§ Assigned task:
Each line in the listing below that contains "ribbon" should be returned.

* * * * *

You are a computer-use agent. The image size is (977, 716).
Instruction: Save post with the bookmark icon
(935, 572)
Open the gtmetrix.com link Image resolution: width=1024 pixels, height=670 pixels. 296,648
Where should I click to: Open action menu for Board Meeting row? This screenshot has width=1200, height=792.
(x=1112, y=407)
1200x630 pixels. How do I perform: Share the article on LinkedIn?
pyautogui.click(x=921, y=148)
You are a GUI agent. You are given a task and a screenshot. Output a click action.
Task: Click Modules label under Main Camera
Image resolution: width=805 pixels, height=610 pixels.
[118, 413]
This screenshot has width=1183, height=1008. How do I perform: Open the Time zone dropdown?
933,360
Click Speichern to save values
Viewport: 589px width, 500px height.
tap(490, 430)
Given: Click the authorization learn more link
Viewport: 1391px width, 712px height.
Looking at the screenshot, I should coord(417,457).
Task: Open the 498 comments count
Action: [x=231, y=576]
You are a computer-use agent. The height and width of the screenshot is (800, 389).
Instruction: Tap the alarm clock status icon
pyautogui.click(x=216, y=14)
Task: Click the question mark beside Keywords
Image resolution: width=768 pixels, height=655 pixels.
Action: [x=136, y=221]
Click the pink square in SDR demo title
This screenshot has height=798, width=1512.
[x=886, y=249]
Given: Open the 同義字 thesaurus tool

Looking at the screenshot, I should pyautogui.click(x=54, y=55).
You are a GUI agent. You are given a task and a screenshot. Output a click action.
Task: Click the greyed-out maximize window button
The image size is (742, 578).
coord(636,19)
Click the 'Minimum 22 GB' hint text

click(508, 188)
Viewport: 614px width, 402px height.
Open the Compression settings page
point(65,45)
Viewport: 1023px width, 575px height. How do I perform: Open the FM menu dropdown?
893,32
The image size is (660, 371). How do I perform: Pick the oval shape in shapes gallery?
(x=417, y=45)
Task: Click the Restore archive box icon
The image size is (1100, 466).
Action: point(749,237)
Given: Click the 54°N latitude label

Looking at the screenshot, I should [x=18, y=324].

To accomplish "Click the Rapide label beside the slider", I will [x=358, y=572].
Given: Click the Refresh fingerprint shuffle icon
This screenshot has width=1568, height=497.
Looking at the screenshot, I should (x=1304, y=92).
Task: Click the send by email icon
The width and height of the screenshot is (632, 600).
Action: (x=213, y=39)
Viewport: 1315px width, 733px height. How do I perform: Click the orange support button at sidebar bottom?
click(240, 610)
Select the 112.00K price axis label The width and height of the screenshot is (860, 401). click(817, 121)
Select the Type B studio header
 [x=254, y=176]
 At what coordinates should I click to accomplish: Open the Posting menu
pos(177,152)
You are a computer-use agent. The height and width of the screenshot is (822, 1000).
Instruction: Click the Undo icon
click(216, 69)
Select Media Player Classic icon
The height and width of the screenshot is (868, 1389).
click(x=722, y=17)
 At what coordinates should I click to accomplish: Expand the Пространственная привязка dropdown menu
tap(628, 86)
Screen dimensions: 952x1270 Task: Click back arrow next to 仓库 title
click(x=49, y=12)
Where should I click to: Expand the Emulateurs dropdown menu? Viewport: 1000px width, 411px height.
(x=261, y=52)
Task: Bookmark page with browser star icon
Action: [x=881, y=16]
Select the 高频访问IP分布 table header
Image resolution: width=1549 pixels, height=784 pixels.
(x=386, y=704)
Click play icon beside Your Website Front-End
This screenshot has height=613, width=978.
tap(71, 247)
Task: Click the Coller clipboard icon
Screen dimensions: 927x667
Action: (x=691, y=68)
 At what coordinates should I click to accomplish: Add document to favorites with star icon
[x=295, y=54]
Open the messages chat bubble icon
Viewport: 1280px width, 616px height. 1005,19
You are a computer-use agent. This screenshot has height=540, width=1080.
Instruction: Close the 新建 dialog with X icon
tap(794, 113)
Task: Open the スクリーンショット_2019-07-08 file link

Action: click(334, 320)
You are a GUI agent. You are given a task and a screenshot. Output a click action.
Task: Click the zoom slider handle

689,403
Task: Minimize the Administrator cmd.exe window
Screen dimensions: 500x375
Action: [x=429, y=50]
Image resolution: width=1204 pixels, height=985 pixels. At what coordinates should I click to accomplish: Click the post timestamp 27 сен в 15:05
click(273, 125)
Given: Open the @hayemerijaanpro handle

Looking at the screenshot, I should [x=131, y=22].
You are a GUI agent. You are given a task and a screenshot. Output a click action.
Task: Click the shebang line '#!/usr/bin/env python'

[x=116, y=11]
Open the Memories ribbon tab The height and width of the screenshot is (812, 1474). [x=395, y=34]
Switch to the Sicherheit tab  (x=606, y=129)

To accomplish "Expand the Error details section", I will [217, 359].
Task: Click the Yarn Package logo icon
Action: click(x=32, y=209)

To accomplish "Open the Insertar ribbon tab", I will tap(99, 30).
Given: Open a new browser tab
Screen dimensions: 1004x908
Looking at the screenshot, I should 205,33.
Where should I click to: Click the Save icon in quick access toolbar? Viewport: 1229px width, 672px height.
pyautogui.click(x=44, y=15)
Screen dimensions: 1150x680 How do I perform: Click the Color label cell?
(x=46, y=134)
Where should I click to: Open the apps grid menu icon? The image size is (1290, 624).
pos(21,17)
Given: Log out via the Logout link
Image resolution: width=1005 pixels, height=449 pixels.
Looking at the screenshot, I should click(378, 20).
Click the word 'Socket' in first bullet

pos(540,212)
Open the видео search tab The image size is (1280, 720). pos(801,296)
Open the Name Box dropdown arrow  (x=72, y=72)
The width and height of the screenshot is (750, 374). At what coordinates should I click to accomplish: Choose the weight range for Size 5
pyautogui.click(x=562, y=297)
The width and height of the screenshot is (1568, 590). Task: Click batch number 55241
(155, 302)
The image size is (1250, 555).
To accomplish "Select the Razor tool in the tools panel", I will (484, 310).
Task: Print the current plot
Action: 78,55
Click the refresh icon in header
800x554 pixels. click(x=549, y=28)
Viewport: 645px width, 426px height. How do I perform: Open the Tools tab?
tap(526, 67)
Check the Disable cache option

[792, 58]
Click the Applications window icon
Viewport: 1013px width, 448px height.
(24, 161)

* * * * *

§ Response area:
Open the Memories ribbon tab The height and width of the screenshot is (812, 1474). [x=395, y=34]
To accomplish "Open the Insertar ribbon tab", I will tap(99, 30).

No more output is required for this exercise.